In explaining how ethics are at the heart of his business, Stieven referred to his company’s strict code of ethics, which requires professional and personal integrity to remain in good standing within the company.
After finishing his speech, Stieven took questions from the audience. One participant asked him what he had learned about ethics at UMSL, and he recalled that the lessons of ethics were not taught to him directly, but rather by observing the care, support and the kindness that professors extended to students and their peers. Stieven learned by example what ethics looks like and how it is implemented in everyday life.
The students also had the opportunity to chat with the alumni at the end of the event. Many found the conversations and the general event to have an impact.

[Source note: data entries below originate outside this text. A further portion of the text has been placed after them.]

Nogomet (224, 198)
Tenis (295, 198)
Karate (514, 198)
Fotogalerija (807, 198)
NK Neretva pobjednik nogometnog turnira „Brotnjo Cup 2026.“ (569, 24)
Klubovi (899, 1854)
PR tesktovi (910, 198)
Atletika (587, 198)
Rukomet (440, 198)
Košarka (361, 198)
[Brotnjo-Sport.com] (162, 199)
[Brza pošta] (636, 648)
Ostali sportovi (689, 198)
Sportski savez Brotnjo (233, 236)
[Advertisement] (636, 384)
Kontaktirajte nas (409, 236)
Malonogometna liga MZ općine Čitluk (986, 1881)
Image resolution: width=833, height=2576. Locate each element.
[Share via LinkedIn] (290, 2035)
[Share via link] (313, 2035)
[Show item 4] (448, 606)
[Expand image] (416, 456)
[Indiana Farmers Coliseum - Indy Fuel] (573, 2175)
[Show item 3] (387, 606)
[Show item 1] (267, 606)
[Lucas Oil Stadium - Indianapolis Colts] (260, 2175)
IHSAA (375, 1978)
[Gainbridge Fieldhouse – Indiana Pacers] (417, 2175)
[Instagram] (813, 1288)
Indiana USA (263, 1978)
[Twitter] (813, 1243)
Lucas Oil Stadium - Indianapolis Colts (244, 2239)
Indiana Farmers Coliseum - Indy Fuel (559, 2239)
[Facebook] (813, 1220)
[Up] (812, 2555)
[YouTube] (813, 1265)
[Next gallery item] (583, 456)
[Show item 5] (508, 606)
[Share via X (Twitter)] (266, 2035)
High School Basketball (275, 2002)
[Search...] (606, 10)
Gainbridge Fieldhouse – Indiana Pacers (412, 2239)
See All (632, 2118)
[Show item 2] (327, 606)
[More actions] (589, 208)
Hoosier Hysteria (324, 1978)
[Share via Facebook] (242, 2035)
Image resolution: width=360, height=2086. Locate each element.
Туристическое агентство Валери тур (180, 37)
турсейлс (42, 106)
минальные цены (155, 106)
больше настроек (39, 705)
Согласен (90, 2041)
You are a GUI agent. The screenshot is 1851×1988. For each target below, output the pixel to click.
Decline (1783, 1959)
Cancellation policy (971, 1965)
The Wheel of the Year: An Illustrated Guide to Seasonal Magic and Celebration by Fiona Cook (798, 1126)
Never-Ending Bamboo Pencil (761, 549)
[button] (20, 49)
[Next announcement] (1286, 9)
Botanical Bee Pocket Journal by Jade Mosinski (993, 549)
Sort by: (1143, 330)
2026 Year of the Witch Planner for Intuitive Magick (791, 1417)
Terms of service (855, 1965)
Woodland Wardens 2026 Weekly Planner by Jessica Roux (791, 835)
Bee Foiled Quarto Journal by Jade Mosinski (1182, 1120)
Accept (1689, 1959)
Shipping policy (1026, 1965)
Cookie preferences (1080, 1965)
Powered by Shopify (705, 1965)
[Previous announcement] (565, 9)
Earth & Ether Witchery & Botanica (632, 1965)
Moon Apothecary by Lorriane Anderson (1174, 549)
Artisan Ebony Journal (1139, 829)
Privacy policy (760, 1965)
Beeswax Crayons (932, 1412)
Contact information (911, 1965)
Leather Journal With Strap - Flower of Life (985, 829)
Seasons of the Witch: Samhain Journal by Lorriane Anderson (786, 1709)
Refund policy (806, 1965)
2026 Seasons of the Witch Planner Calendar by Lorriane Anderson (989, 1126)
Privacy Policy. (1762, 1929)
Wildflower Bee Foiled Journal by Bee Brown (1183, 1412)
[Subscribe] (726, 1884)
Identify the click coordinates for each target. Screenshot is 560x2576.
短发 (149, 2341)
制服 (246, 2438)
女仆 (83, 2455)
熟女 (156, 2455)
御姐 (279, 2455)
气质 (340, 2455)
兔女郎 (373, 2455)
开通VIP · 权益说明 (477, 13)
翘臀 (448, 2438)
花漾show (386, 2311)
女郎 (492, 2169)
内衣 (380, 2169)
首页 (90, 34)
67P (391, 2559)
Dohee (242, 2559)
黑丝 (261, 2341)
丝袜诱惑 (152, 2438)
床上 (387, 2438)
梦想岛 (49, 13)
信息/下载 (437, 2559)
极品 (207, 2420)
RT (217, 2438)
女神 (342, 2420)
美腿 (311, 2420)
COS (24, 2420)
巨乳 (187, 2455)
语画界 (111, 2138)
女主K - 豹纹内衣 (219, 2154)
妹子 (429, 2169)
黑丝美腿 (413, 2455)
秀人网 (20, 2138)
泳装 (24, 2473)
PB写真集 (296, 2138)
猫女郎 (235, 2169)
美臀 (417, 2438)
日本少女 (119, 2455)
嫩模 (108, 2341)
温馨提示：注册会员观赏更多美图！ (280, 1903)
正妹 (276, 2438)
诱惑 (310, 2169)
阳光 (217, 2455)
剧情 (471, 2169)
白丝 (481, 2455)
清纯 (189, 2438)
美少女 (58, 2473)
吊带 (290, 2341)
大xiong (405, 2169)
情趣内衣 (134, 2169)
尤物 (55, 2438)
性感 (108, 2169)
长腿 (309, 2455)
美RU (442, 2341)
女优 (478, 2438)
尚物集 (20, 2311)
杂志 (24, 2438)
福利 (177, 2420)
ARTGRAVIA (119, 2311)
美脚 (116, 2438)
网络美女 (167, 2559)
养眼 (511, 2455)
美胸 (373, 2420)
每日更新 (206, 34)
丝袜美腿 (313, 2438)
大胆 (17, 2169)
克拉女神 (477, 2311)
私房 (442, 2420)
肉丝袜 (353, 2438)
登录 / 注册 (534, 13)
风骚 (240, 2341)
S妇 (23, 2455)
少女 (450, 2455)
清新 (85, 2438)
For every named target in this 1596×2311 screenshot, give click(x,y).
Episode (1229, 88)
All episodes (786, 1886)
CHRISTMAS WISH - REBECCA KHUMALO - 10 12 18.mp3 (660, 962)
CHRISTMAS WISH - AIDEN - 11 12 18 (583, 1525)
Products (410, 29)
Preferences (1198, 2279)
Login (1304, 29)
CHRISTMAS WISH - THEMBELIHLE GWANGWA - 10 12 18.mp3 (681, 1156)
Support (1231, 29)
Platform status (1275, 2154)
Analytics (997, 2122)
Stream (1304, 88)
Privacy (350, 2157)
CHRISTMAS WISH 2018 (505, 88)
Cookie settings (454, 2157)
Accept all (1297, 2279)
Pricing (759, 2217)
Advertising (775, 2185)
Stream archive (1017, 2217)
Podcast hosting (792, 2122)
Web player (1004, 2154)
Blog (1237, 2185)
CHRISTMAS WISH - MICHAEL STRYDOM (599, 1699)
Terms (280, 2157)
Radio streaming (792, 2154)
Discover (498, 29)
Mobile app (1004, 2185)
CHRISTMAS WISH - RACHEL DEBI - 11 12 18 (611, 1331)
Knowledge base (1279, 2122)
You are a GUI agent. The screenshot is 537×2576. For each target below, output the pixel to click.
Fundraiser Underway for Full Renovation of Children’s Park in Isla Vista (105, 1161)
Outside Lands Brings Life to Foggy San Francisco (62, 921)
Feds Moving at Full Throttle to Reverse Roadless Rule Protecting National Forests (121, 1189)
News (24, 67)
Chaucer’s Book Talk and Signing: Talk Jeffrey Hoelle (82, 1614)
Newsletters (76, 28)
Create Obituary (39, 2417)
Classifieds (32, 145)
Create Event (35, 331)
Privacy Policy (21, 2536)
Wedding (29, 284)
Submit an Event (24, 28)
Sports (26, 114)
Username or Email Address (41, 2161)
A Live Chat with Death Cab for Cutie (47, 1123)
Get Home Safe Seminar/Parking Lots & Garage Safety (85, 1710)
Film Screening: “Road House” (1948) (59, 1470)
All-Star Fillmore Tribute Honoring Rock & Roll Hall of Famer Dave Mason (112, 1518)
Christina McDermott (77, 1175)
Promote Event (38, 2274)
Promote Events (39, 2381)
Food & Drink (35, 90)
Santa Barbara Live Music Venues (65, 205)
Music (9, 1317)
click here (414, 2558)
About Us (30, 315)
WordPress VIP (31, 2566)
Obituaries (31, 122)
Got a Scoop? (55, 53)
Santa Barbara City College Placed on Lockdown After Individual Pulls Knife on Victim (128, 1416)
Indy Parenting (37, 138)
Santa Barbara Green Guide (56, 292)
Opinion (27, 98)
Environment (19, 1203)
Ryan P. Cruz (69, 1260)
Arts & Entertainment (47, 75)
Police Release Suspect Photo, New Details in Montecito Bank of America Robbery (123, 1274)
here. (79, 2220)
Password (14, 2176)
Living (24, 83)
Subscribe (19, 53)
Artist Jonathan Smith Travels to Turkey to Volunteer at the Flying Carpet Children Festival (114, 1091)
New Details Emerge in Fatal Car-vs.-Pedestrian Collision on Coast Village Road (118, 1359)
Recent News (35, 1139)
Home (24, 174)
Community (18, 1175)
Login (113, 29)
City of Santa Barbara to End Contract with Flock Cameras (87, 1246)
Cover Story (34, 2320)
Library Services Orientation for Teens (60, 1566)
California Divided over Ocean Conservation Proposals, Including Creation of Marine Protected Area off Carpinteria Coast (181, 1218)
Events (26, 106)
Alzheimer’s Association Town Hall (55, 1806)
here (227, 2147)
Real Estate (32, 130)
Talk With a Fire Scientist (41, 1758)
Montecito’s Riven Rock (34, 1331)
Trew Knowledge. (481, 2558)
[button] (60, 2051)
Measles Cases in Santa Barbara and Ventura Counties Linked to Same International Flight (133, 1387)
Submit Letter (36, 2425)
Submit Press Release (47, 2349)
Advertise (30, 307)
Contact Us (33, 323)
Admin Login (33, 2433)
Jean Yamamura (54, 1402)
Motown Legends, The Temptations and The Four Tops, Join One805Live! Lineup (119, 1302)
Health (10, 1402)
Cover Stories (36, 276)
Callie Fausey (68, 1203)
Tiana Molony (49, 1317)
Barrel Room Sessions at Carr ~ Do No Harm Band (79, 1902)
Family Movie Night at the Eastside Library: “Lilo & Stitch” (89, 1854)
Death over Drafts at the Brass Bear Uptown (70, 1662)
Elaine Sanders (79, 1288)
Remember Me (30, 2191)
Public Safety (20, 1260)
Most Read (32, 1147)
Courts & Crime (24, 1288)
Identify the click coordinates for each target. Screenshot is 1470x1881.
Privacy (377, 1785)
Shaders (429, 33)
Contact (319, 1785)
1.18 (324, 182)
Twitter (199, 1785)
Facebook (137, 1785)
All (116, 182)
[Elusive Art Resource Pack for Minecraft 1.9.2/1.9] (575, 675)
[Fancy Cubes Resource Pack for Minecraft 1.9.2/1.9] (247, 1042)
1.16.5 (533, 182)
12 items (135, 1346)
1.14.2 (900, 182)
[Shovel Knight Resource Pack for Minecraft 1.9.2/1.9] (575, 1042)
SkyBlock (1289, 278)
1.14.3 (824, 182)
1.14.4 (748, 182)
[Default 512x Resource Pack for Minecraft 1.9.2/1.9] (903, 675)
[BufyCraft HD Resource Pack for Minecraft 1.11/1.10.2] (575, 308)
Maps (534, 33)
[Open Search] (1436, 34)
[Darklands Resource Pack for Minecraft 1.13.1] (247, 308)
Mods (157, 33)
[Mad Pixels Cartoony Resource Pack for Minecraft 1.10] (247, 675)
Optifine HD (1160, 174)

“I thought it was super interesting to hear from so many CEOs of big companies and their experience at UMSL,” said Breanna Trail, a sophomore in accounting and finance. “Then to hear their story and the advice they have for us – I thought that was super insightful and really helpful at the start of my career. I bonded with a lot of the things they talked about.
Another student, Devin Womack, a business major, left the event inspired.
“I think one of my biggest takeaways,” he said, “is the fact that if we just believe in ourselves and those around us, there’s so much that we can build and create within the community.”
Alumni conversations will continue through the fall and spring semesters through 2025.